TIME-SPECTRAL EXTENSION TO AN IMPLICIT NAVIER–STOKES SOLVER: INTEGRATION AND EFFICIENCY ASPECTS

Kurzfassung

The time-spectral method (TSM) promises a huge efficiency potential for engineering flows in which the solution can be expected to be predominantly periodic in time, such as flows through engines, wind turbines, helicopters or valves. For N harmonics in time, the TSM leads to a nonlinear equation system in the time domain governing a blocked state-vector composed of 2N + 1 steady-state like CFD solution vector blocks. The resulting large, sparse and blocked nonlinear equation systems require scalable and robust solution algorithms. We integrate the TSM in the CFD software CODA, a powerful and modular environment offering a wide range of models, discretization schemes and implicit solution algorithms.

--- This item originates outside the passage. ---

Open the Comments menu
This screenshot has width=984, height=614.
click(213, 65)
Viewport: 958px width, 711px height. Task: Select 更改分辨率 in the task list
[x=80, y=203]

We discuss key aspects relevant for the integration of the TSM, focusing on the implicit solution strategy by means of nested algorithms of (non)linear solvers and linear preconditioners. The approach relies on a CFL-relaxed pseudo Newton-algorithm in combination with Krylov/GMRES schemes which, in turn, can be preconditioned by Block-Gauss–Seidel/Jacobi methods with a direct inversion of spatial/time-spectral element blocks. Moreover, a direct line-inversion approach based on the Thomas algorithm, which is provided by the base-line solver, is applied to the spatial/time-spectral line blocks of the TSM problem here. Different solver settings for the hierarchical solution method are investigated and discussed in terms of their efficiency for 2D and 3D aerodynamic TSM problems.